Era stato costruito sulla cima del poggio, verso la fine dell’Ottocento, da un barone che, indifferente alle leggende sul sito, ne aveva fatto una villa di dimora abituale.
Un portale con stipiti scolpiti, e coperto da un balcone, riceveva in un ampio salone abbracciato da due rampe semicircolari di scale fino al piano di sopra, dove soggiornavano una vasta aula e le otto camere da letto con bagno, con camino. Quattro stanze si affacciavano sullo Scilo, dalle finestre incorniciate dalla pietra lo sguardo precipitava nel dirupo.

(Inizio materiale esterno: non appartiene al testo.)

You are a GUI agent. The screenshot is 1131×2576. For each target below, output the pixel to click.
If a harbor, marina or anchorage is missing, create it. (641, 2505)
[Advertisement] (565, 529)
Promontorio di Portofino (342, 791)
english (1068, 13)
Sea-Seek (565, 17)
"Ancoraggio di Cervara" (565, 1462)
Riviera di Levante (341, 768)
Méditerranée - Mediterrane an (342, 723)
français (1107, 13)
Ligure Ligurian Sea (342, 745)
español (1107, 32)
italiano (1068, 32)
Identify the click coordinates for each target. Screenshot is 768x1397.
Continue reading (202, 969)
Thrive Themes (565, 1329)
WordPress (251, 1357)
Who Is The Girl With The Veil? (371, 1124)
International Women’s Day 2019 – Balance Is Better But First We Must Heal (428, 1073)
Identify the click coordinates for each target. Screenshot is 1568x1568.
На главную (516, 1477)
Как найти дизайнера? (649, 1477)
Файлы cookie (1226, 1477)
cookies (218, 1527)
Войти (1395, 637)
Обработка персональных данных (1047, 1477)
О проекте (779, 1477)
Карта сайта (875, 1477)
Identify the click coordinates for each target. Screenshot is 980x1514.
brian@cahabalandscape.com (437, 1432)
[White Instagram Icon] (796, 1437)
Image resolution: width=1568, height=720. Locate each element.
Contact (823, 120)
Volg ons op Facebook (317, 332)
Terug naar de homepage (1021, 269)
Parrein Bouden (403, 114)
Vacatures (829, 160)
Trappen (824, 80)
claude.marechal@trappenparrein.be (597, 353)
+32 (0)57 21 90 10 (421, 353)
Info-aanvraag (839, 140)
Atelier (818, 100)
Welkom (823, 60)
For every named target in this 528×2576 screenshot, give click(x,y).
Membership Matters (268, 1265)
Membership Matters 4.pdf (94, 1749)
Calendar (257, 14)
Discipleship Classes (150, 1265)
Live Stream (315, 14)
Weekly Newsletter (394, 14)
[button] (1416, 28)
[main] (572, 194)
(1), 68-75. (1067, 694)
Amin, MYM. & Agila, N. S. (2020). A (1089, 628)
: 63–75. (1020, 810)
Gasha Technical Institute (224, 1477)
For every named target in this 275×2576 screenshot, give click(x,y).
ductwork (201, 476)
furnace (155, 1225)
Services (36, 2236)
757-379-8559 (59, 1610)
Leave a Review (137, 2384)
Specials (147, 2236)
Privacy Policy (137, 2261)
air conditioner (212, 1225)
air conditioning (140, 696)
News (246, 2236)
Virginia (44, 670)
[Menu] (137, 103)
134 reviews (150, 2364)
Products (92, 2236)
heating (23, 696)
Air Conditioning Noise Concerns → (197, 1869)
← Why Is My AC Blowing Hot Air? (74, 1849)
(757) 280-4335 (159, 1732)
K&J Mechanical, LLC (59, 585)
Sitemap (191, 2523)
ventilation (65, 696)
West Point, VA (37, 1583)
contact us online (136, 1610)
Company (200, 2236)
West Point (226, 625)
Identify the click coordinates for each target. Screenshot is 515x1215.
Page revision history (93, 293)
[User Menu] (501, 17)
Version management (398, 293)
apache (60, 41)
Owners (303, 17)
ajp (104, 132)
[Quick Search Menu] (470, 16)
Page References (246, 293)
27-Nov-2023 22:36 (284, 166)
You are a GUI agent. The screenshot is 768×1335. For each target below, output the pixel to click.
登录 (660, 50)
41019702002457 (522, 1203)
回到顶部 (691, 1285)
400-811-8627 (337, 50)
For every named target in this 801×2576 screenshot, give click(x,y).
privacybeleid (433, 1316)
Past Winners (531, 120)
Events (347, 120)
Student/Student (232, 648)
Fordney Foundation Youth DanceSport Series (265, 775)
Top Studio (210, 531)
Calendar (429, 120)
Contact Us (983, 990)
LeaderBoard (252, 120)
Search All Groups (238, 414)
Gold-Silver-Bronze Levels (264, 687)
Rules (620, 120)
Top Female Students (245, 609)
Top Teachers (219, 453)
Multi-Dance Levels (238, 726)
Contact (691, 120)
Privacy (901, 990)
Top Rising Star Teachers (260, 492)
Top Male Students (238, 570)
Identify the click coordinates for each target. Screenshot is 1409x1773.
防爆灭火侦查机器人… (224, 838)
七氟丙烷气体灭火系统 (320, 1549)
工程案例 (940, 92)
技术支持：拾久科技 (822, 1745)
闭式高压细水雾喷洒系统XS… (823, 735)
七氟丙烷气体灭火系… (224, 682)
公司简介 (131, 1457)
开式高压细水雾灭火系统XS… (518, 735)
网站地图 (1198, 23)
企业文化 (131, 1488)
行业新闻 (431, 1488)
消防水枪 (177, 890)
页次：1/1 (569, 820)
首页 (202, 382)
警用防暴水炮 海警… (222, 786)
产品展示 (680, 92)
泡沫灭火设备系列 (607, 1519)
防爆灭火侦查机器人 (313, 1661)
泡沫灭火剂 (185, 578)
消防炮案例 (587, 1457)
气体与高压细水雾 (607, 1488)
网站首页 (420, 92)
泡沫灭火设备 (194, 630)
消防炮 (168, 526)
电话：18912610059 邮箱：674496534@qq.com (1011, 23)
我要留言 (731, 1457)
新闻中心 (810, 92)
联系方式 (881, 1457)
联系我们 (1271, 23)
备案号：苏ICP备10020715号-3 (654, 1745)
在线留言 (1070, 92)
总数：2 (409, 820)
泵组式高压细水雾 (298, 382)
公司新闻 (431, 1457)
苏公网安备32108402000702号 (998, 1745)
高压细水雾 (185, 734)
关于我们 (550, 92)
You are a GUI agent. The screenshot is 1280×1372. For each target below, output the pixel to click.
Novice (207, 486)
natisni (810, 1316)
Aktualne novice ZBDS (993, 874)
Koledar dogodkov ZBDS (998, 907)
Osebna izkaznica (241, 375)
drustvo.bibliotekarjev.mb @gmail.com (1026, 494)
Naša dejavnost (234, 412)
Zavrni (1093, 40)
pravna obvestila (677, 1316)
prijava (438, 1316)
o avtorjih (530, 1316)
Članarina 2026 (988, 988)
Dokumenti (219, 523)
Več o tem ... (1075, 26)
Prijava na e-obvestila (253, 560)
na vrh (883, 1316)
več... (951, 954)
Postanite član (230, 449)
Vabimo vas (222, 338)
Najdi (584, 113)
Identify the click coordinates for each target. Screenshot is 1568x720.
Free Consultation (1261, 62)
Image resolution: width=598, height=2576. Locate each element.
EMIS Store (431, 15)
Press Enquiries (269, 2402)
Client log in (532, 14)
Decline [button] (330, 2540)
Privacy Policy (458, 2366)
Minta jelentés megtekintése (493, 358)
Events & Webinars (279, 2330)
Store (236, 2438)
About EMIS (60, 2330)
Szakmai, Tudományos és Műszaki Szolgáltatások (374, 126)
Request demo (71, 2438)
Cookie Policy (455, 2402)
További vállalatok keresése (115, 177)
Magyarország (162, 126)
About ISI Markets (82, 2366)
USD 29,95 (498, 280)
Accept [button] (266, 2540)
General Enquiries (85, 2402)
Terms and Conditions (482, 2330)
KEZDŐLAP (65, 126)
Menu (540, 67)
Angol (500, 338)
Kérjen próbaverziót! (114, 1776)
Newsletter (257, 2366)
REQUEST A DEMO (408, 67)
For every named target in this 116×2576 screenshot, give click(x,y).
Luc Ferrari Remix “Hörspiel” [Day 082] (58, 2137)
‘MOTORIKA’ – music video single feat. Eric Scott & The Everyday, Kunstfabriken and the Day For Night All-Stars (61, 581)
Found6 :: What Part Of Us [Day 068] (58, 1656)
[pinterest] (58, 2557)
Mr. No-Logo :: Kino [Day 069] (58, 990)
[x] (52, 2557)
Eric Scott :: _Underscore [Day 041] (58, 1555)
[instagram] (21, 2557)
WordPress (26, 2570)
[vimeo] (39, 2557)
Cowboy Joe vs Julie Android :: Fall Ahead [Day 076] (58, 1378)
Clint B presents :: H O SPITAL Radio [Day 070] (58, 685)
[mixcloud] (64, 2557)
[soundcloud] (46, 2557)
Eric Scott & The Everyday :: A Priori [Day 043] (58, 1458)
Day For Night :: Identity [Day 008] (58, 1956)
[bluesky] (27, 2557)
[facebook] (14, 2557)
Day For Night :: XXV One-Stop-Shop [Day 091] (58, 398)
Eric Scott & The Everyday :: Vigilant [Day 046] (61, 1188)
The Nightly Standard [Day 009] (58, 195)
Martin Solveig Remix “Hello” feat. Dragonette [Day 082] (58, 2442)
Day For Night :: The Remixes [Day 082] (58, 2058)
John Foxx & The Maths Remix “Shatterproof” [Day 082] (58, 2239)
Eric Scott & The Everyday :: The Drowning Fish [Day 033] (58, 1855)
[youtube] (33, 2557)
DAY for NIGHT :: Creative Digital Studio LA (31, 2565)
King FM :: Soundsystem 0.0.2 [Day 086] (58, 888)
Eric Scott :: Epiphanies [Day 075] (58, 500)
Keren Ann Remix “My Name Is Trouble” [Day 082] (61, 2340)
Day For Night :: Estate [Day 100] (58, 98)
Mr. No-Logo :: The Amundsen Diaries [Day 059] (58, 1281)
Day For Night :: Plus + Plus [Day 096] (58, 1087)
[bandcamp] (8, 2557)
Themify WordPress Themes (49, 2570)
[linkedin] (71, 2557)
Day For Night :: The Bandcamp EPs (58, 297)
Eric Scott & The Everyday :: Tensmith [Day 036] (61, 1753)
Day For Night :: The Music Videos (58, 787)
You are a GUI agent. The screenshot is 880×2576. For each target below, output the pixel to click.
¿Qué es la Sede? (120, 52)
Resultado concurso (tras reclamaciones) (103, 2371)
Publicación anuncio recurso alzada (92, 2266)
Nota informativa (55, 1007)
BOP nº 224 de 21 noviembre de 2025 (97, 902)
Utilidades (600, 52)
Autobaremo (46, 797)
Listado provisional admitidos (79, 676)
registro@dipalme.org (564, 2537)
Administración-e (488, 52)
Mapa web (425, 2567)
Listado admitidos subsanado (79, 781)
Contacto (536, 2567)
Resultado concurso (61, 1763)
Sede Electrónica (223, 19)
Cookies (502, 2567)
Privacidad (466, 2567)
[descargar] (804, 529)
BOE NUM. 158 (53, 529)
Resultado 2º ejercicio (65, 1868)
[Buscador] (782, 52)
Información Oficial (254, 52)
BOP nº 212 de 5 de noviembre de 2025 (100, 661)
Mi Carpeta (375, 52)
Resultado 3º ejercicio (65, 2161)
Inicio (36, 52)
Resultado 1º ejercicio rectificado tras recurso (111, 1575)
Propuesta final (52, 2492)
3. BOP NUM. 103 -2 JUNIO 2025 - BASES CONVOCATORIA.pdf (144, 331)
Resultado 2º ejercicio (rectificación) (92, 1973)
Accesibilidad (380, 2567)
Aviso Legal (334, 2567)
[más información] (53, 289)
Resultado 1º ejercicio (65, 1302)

Al pianoterra si stipavano dispense e cucine, tripodi, caldaie stagnate, vasellame misto. Sul fianco sinistro una casetta custodiva il forno, di fronte, in un fabbricato lungo e sobrio, si barricavano le cantine, il granaio e il deposito di derrate varie.
Il barone aveva fatto circondare la proprietà con mura di calcestruzzo, allacciate da un cancello di ferro lavorato, antistante al paese. Vicino all’ingresso, sulla destra, aveva fatto edificare le scuderie per i cavalli. Del resto dell’altura ne aveva fatto un parco.
Si godette la residenza per anni, in barba alle dicerie della gente. Ma una sera d’estate il giovane fattore gli si presentò al portale con la baronessina Iolanda penzolante dalle braccia, stupendo esemplare di un dolore immenso.